START SOURCE DOCUMENT
I grew up in Inverness and one day I will return to my hometown, because I love it. But young professional footballers might not want to live there if it means they have to up sticks and move their family from Glasgow or Edinburgh.

Caley Thistle v Stenhousemuir lat weekend. Image: Peter Paul.

Stranraer Athletic have done it, Queen of the South have done it, even Kilmarnock have done it.

I doubt His Majesty the King cares enough about football to worry about the future of ICT, nor has he yet decreed that my training relocation opinion is worthy of him asking for my OBE back.

And having been to war twice, the online abuse I received from fans for my views merited not even a bead of sweat, far less any tears or blood.

To survive, we need the best players and the best players are based in Glasgow and Edinburgh and don’t want to live in Inverness. There, I’ve said it again.

One man who did not agree with me, and having exhorted people to speak their minds down 40 years as a journalist, it would be churlish of me to disregard his view, was putative knight in shining armour, Alan Savage.

He said the club’s training operation would remain at Fort George and the previously mooted plan of a move to Kelty would be shelved.

Still waiting for reply after offer to help dedicated Savage

Club consultant and former chairman Alan Savage during an ICT press conference. Image: SNS.

I didn’t get the chance to talk to Mr Savage, although I thought I was going to.

Two years ago, I emailed the club offering them an interest-free loan, or a share purchase to the value of just under £500,000, and my services for free as a
strategic communications consultant.

But after a while, when I received no reply to my email, I invested the money elsewhere.

And although I am a lifelong fan, originally from the blue side of the town, I’m glad I did, because, as things have panned out, I would surely have lost my money.

Then came the Epiphany for the club with the announcement Alan Savage was back. Everybody breathed a huge sigh of relief and we all looked forward to
returning to top-flight football, and then – we all dared to pray – Europe.
END SOURCE DOCUMENT
• EXERCISE A: In the football column, where did Alan Savage say the club's training operation would remain?
• EXERCISE B: In the football column, take the stretch from "I grew up in" through "have done it." and swap "up sticks" for "pack up".
START LISTED ENTRIES
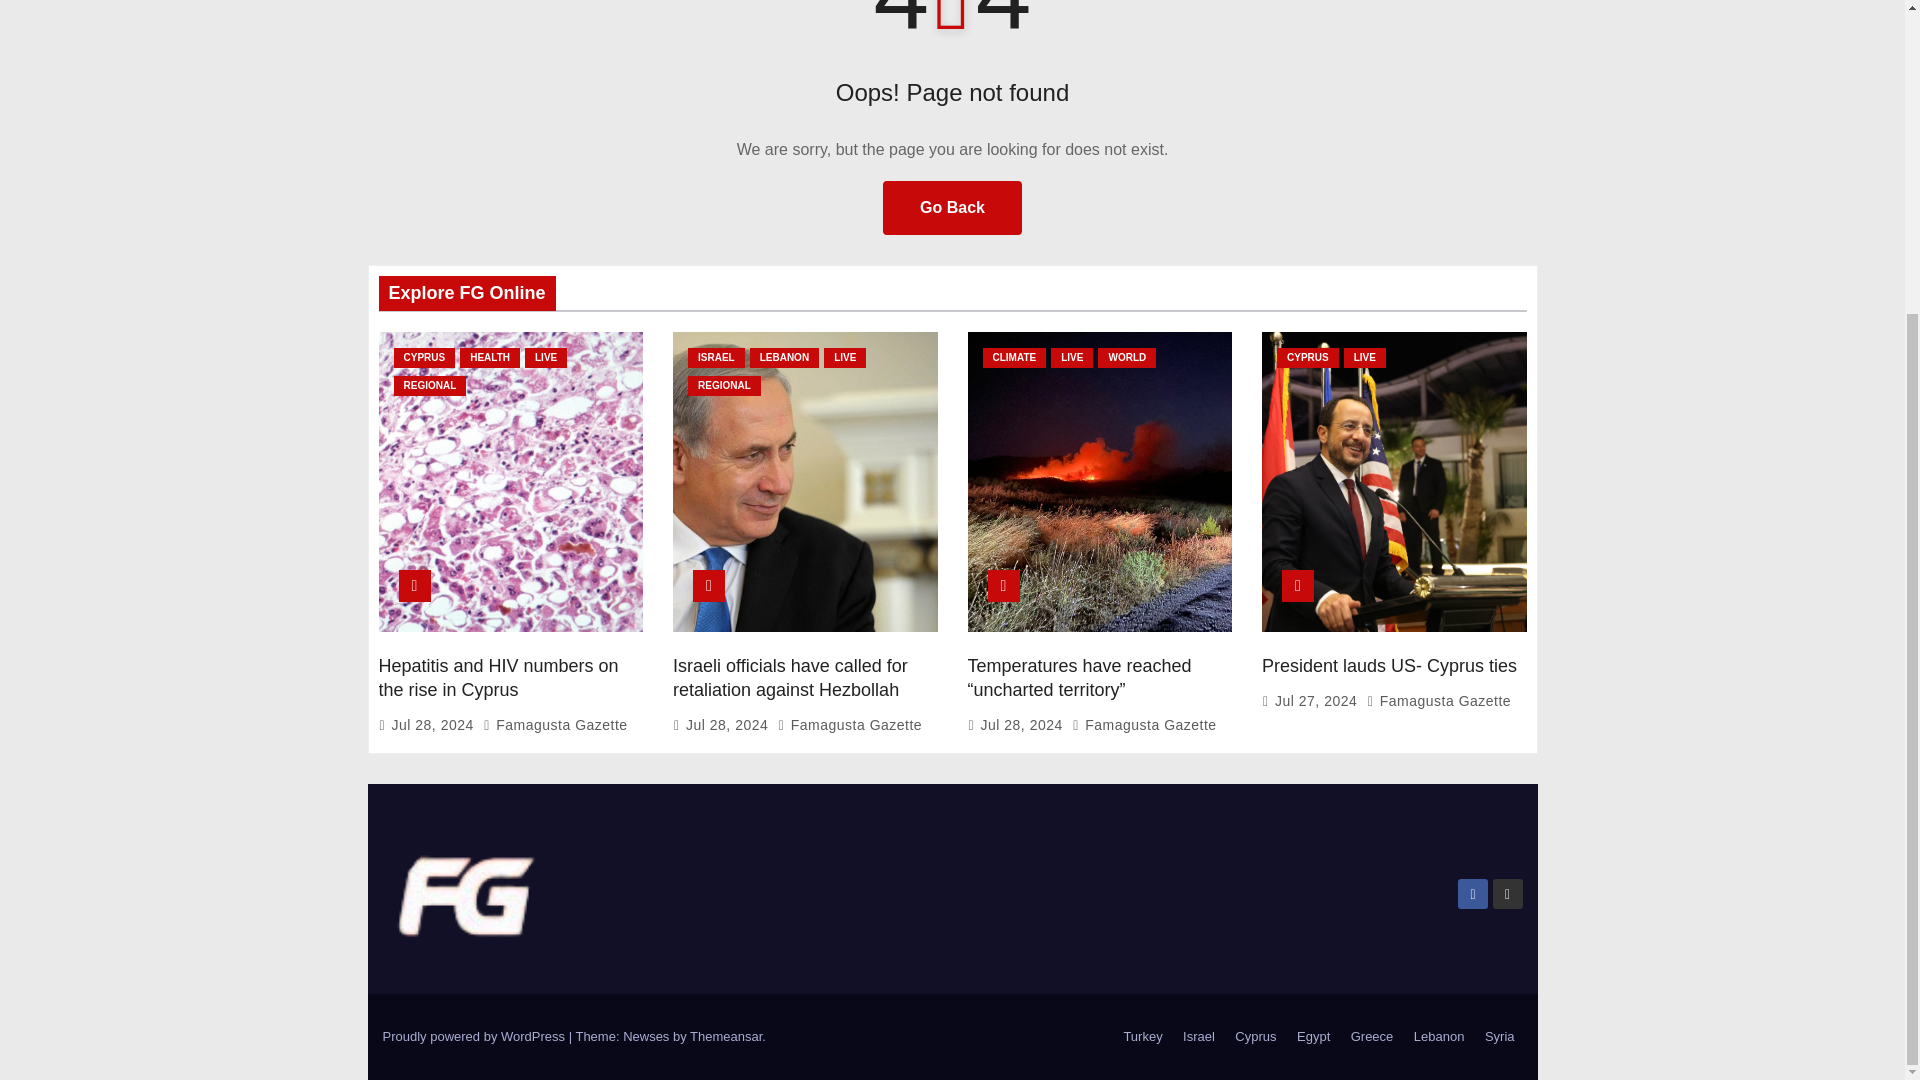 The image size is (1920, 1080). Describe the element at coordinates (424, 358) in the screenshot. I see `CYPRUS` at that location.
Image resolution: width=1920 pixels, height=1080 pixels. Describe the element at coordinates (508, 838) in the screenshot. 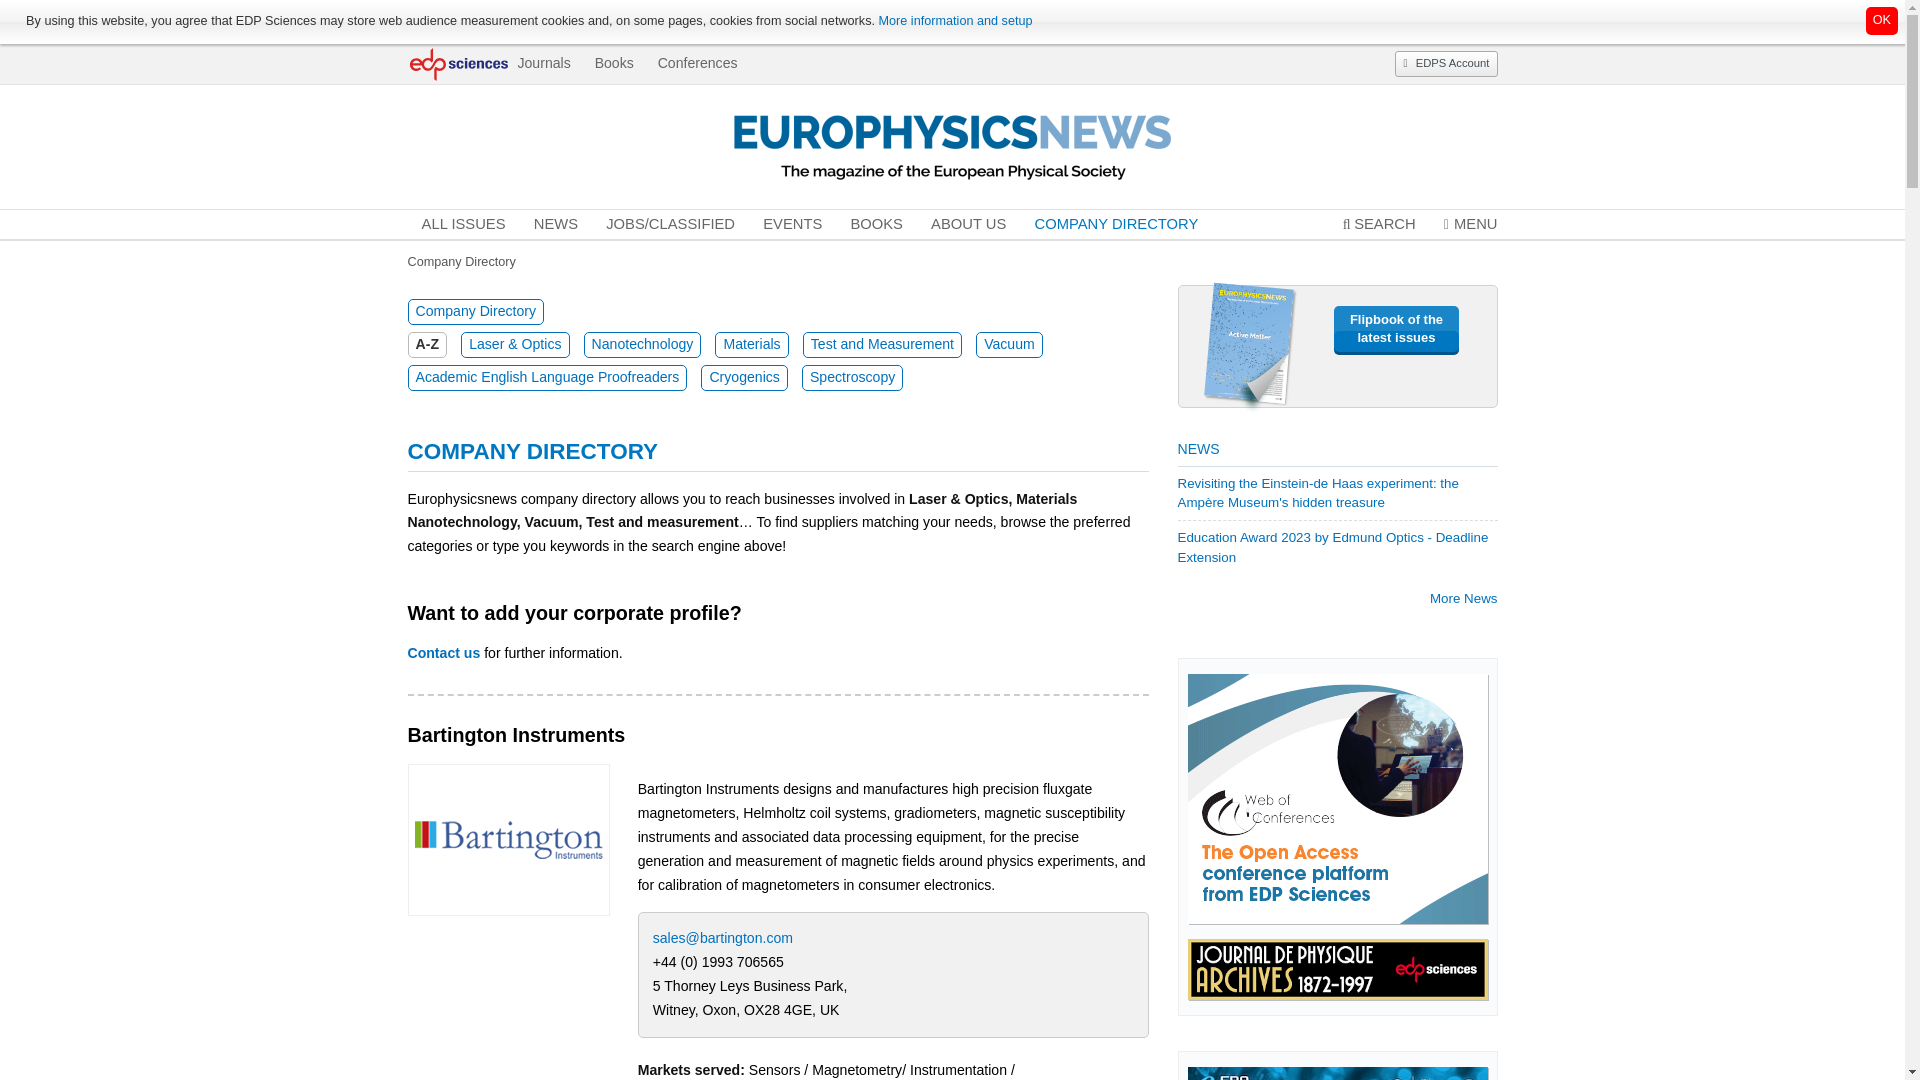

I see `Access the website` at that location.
END LISTED ENTRIES
START LISTED ENTRIES
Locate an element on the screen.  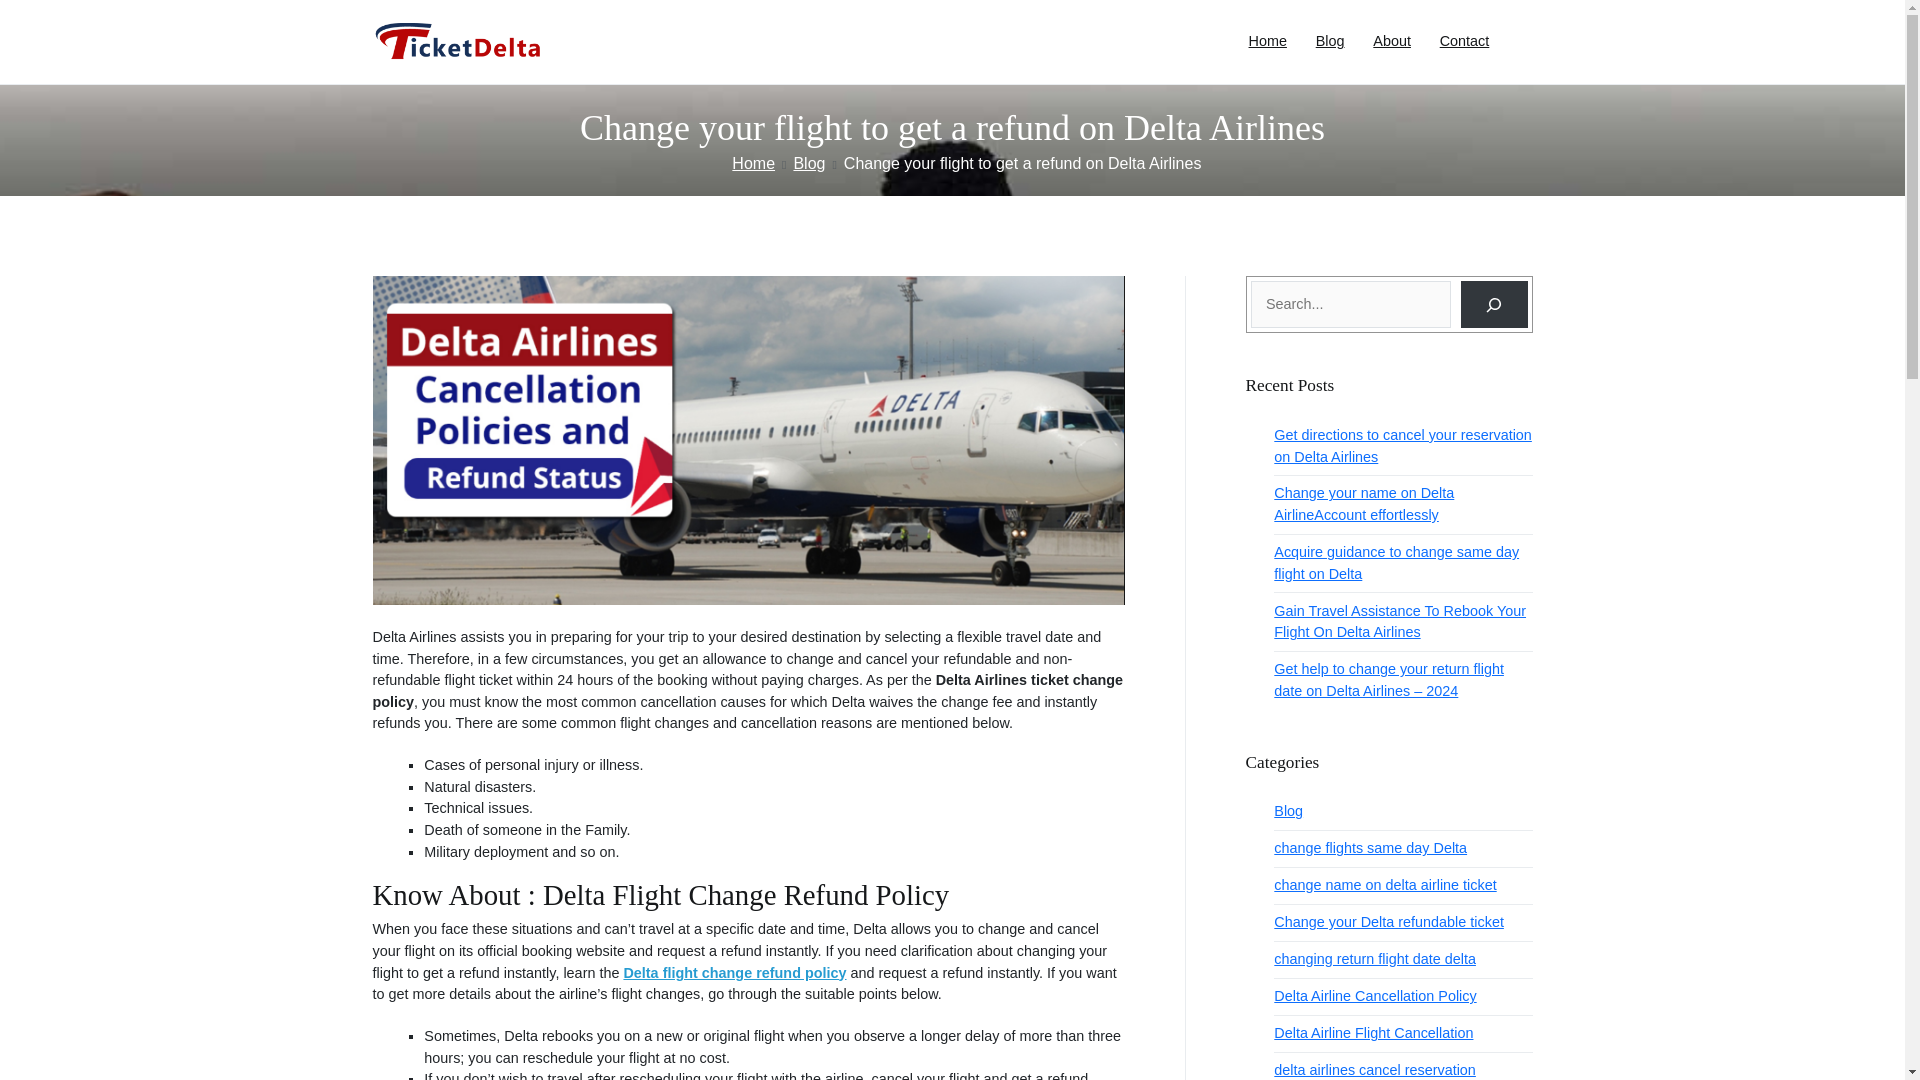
END LISTED ENTRIES
START LISTED ENTRIES
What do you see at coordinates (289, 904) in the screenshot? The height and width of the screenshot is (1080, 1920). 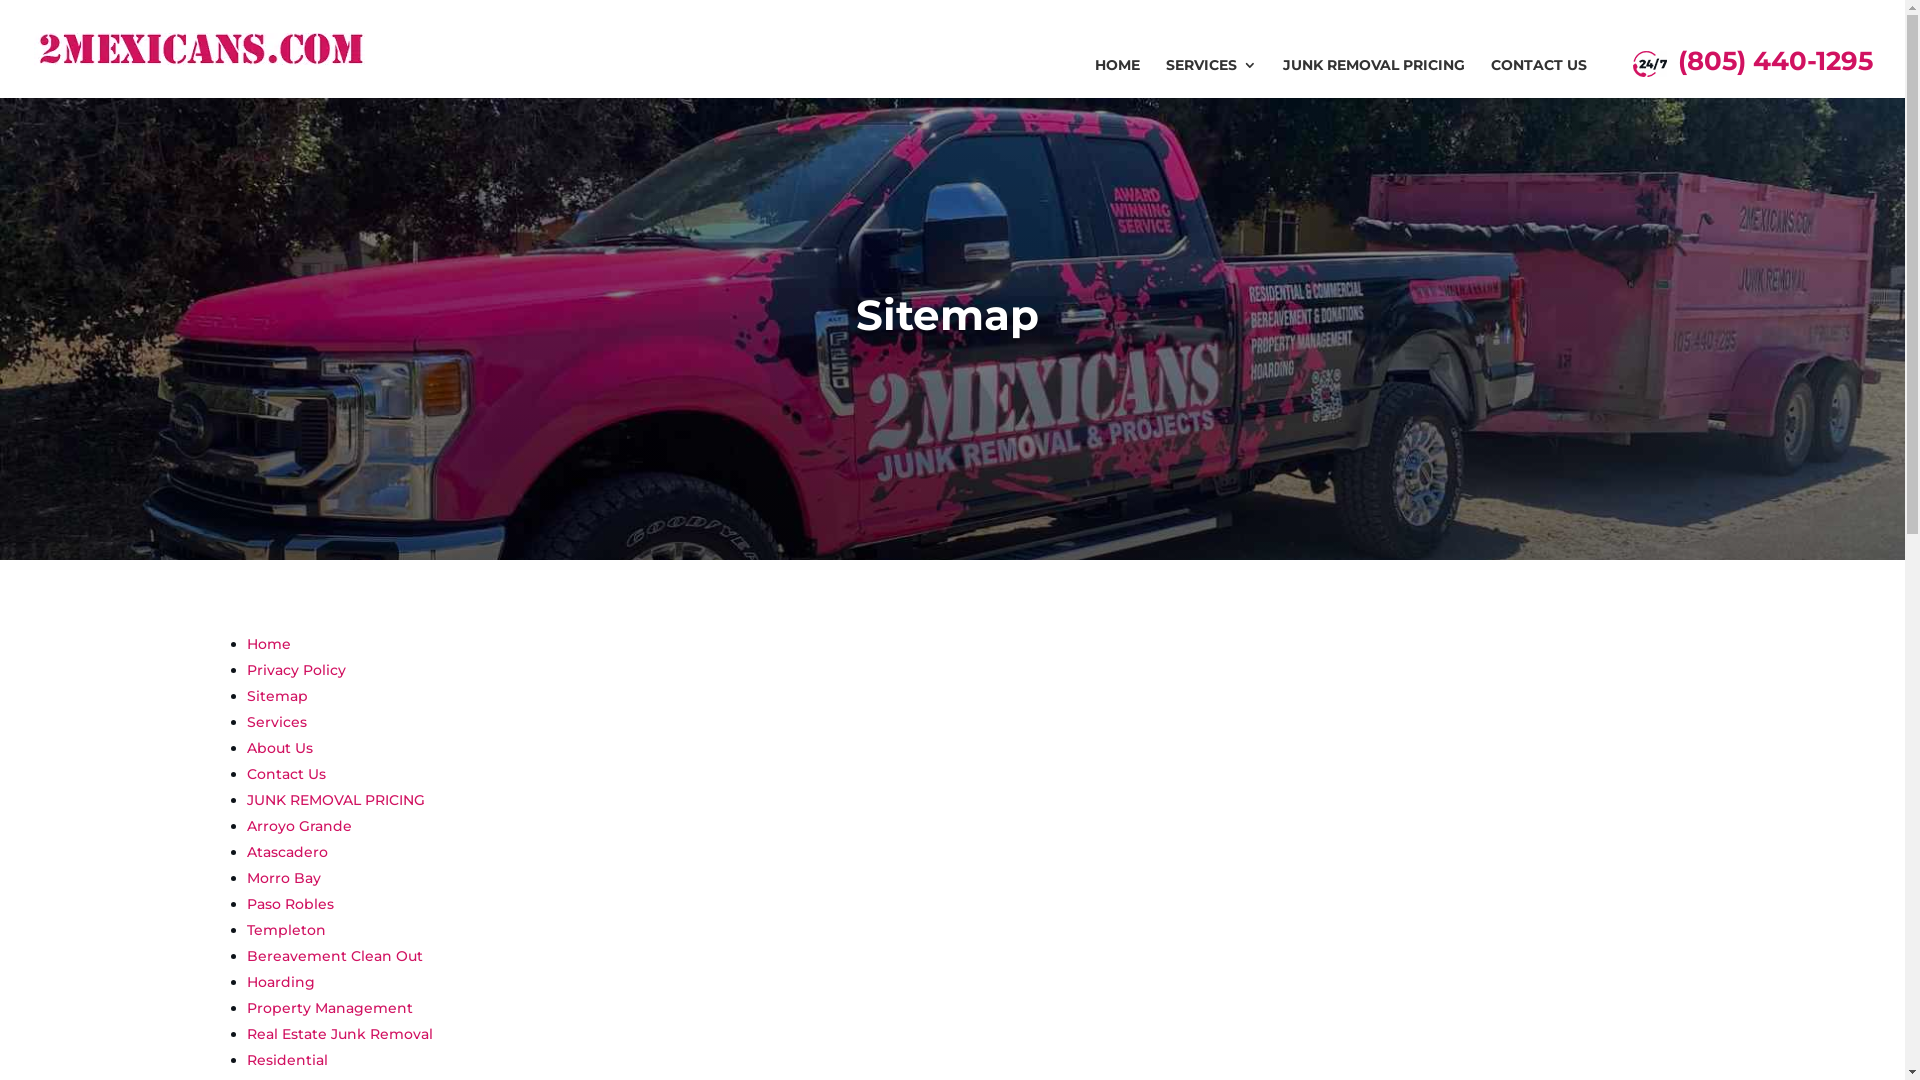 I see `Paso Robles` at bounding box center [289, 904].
END LISTED ENTRIES
• TASK SOLUTION A: At Fort George.

• TASK SOLUTION B:
I grew up in Inverness and one day I will return to my hometown, because I love it. But young professional footballers might not want to live there if it means they have to pack up and move their family from Glasgow or Edinburgh.

Caley Thistle v Stenhousemuir lat weekend. Image: Peter Paul.

Stranraer Athletic have done it, Queen of the South have done it, even Kilmarnock have done it.